TO DO
Return the records verbatim, starting at the line that contains "Where should I" and ending after the line that contains "(x=292, y=203)", with both of those lines included. Leave the pictures out.

EXTRACTED DATA
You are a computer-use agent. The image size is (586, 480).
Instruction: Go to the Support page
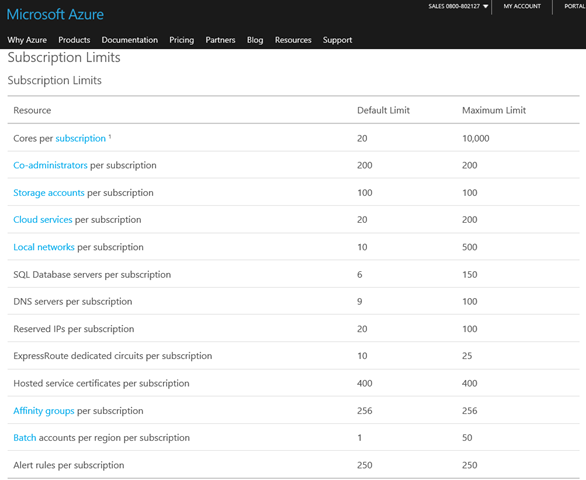[337, 40]
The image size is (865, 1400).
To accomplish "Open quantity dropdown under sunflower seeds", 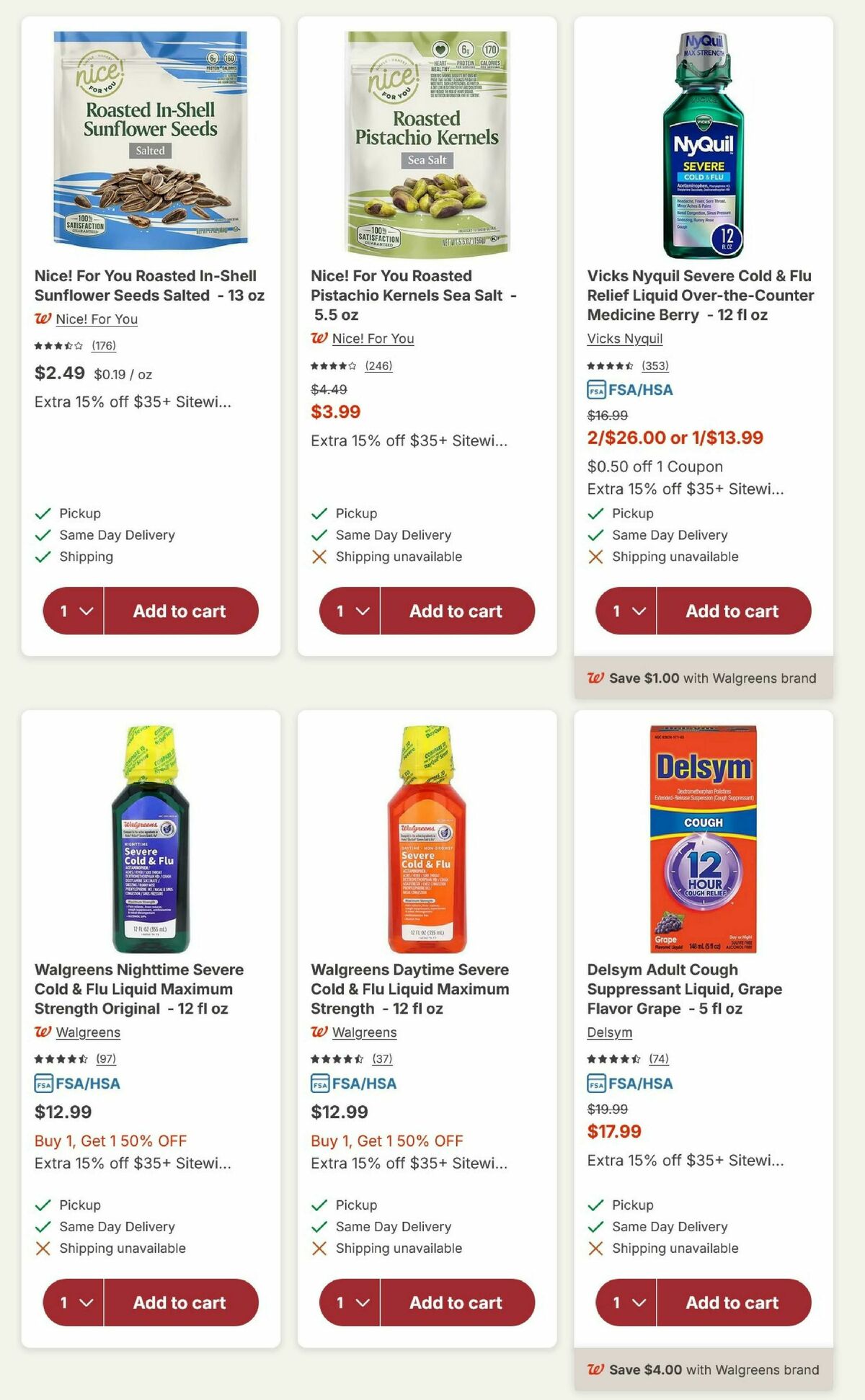I will pos(74,611).
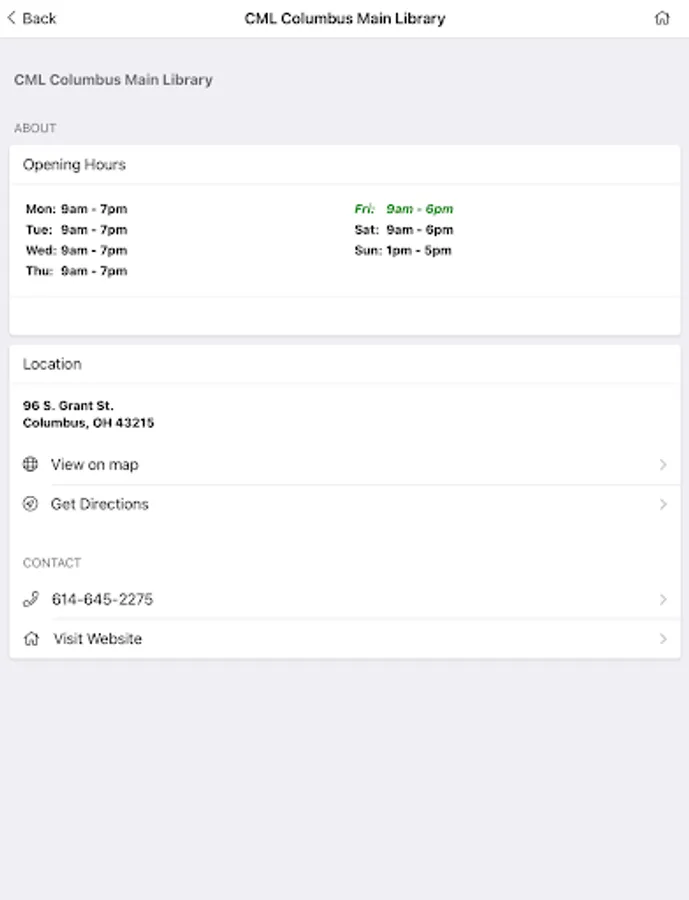The height and width of the screenshot is (900, 689).
Task: Tap the back chevron arrow icon
Action: pos(12,18)
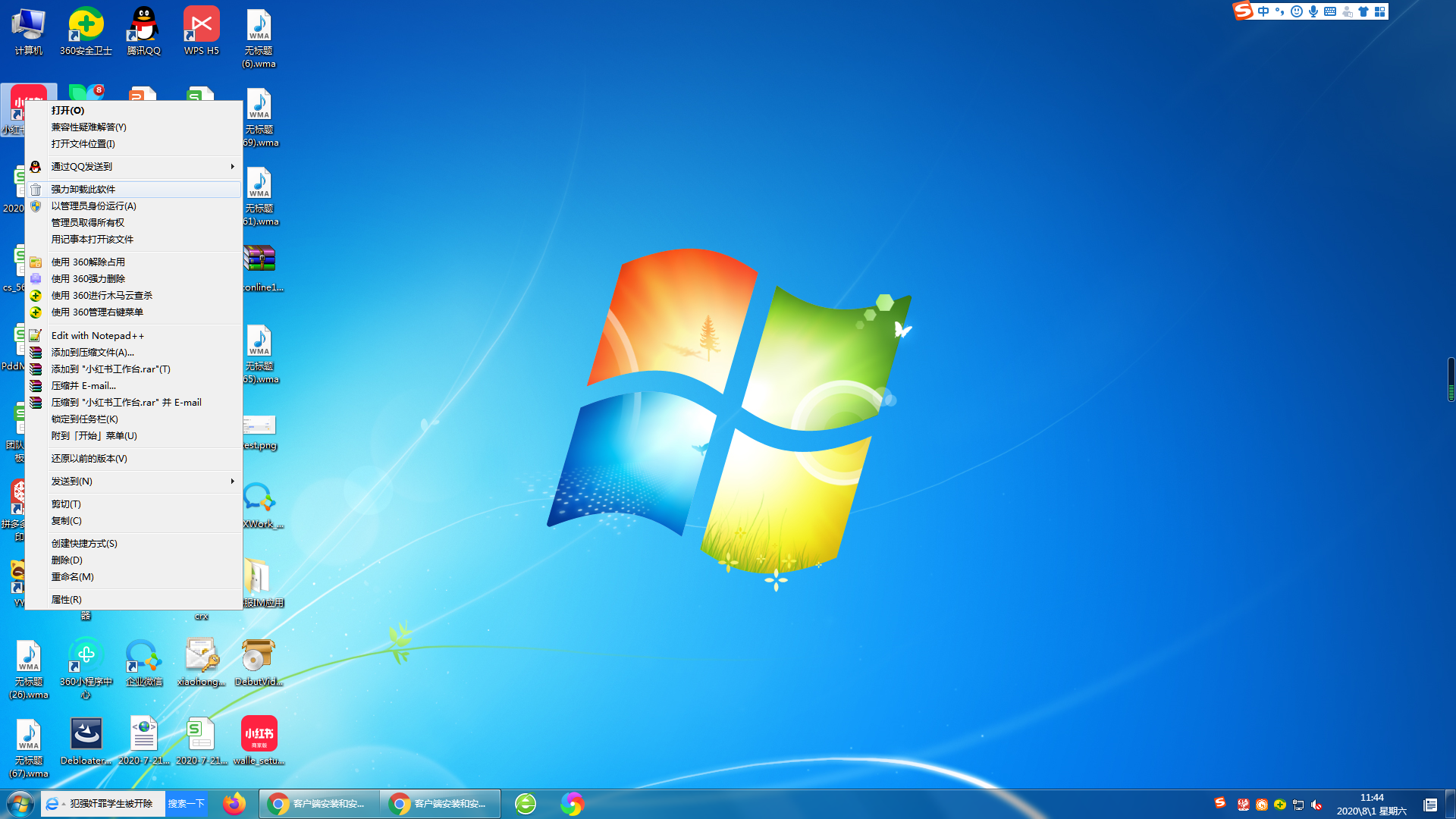Expand the 发送到(N) submenu arrow
This screenshot has width=1456, height=819.
232,482
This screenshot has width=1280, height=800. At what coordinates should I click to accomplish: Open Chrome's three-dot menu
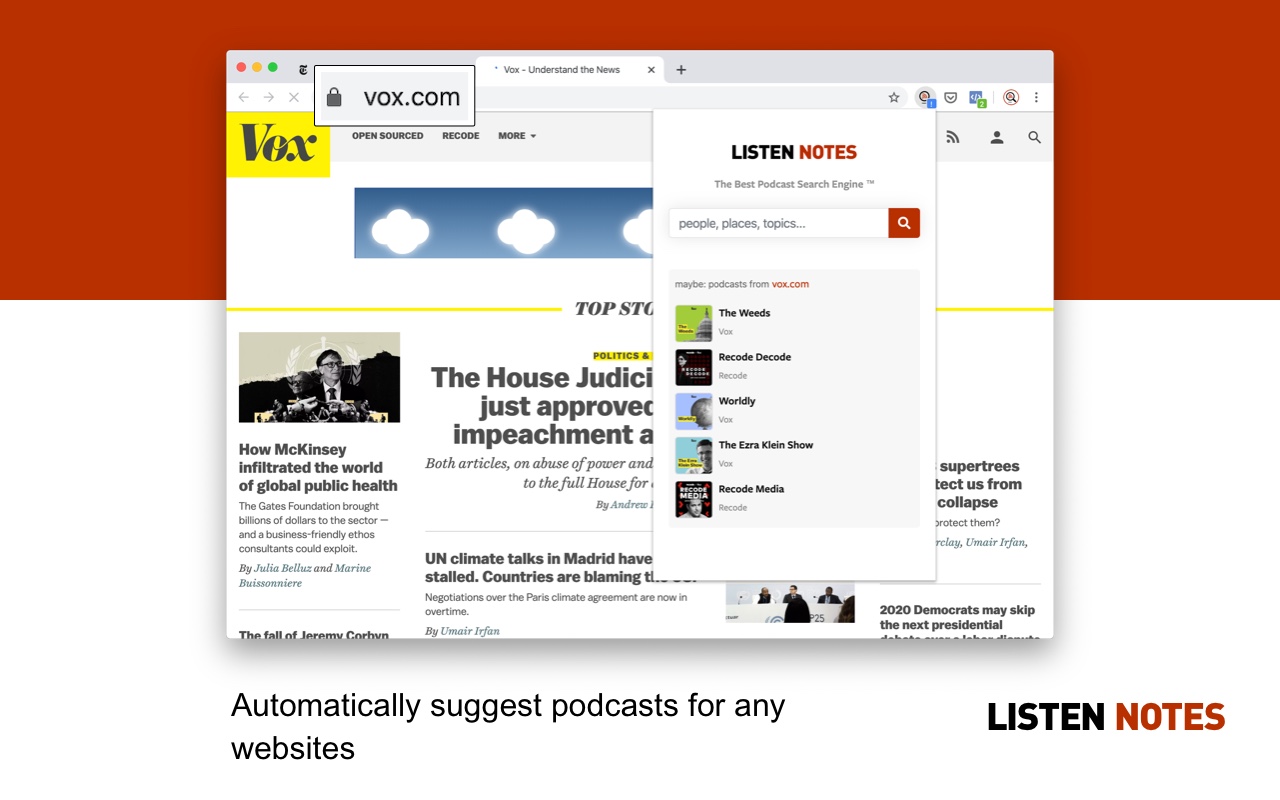tap(1037, 97)
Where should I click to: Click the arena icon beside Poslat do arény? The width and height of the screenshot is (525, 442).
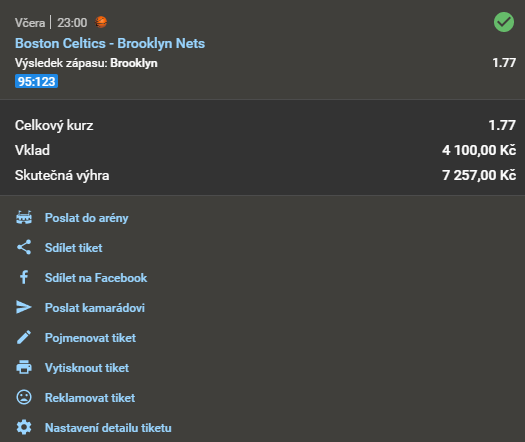point(24,217)
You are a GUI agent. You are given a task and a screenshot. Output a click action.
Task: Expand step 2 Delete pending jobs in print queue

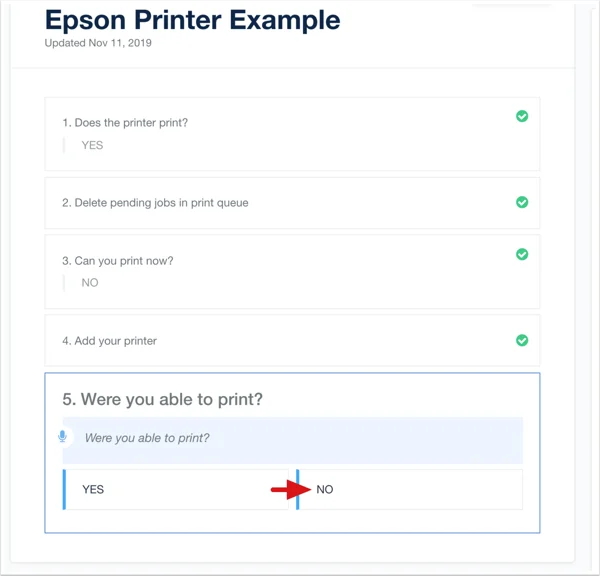(x=292, y=203)
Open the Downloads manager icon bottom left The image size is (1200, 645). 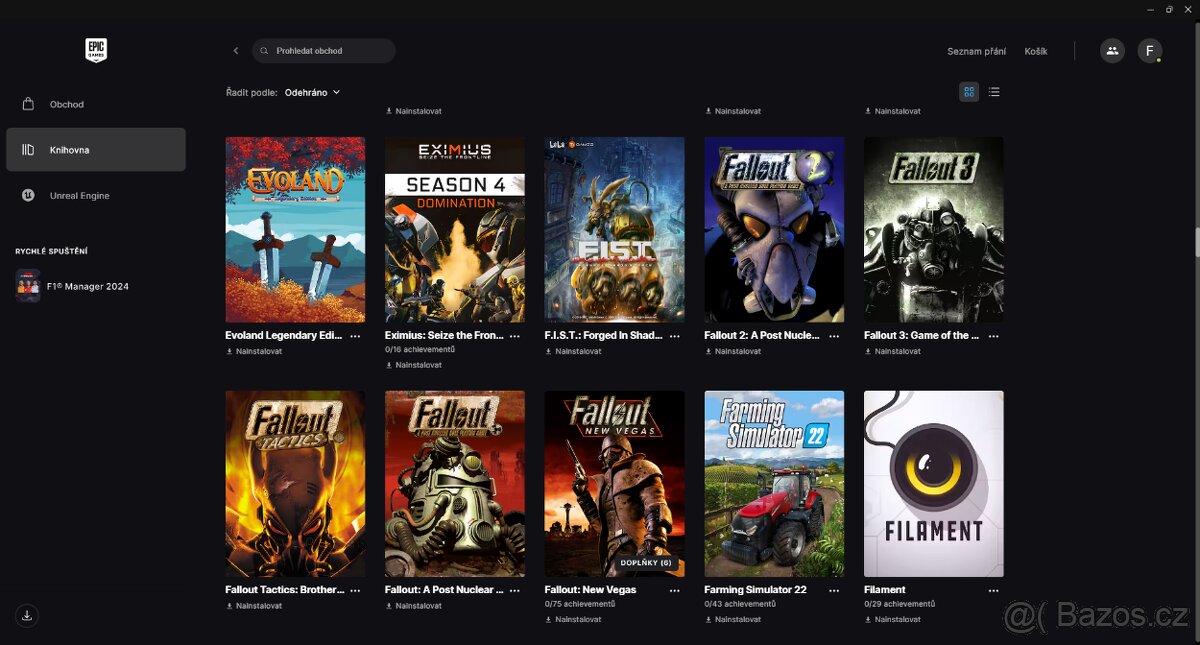click(x=27, y=615)
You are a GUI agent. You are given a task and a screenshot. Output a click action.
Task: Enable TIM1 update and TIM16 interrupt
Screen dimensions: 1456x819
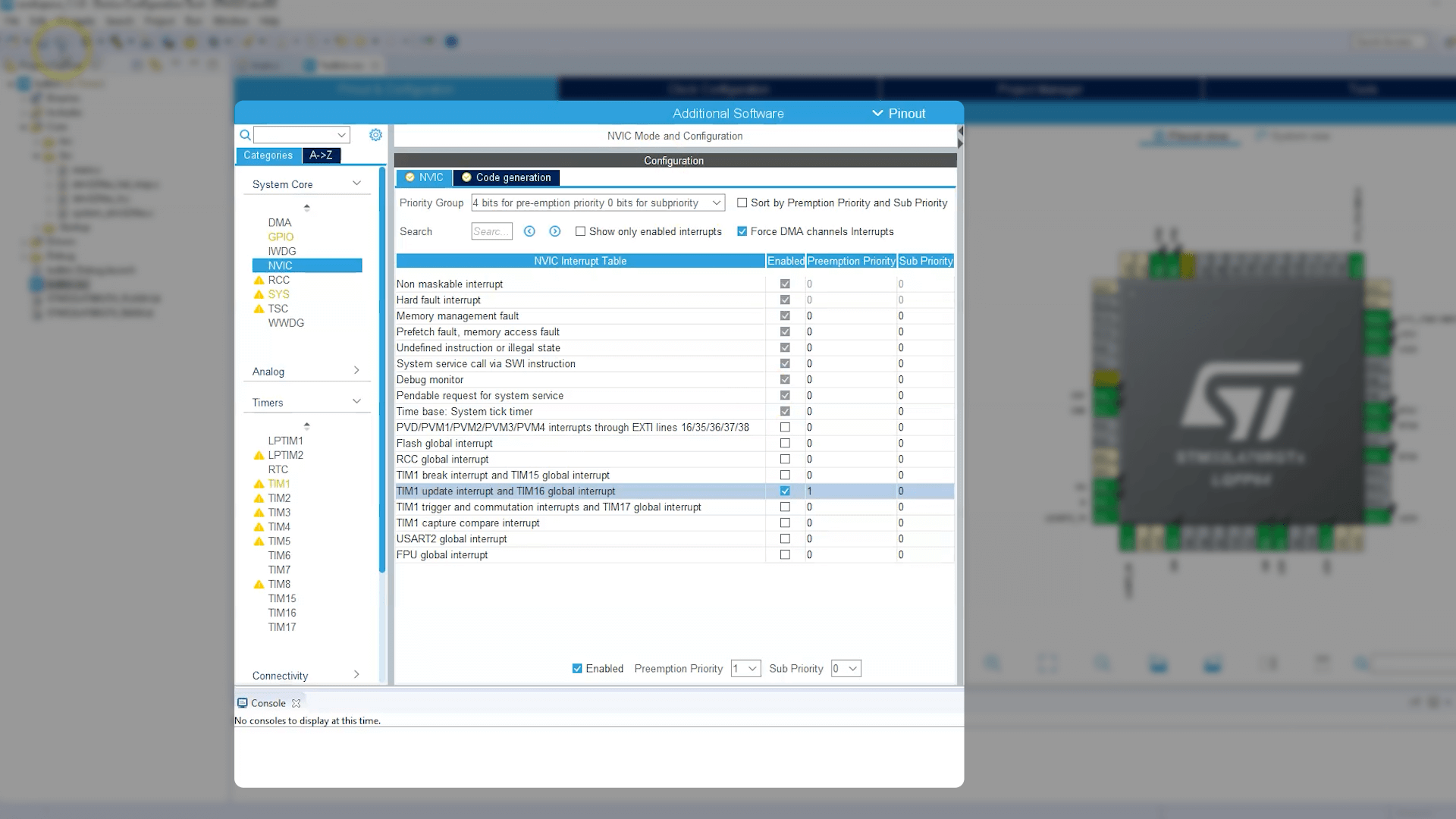point(784,490)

RESPONSE
Where should I click to: Click the arena icon beside Poslat do arény? The width and height of the screenshot is (525, 442).
point(24,217)
You are a GUI agent. You are given a task and a screenshot. Output a click action.
Task: Expand step 2 Delete pending jobs in print queue

(x=292, y=203)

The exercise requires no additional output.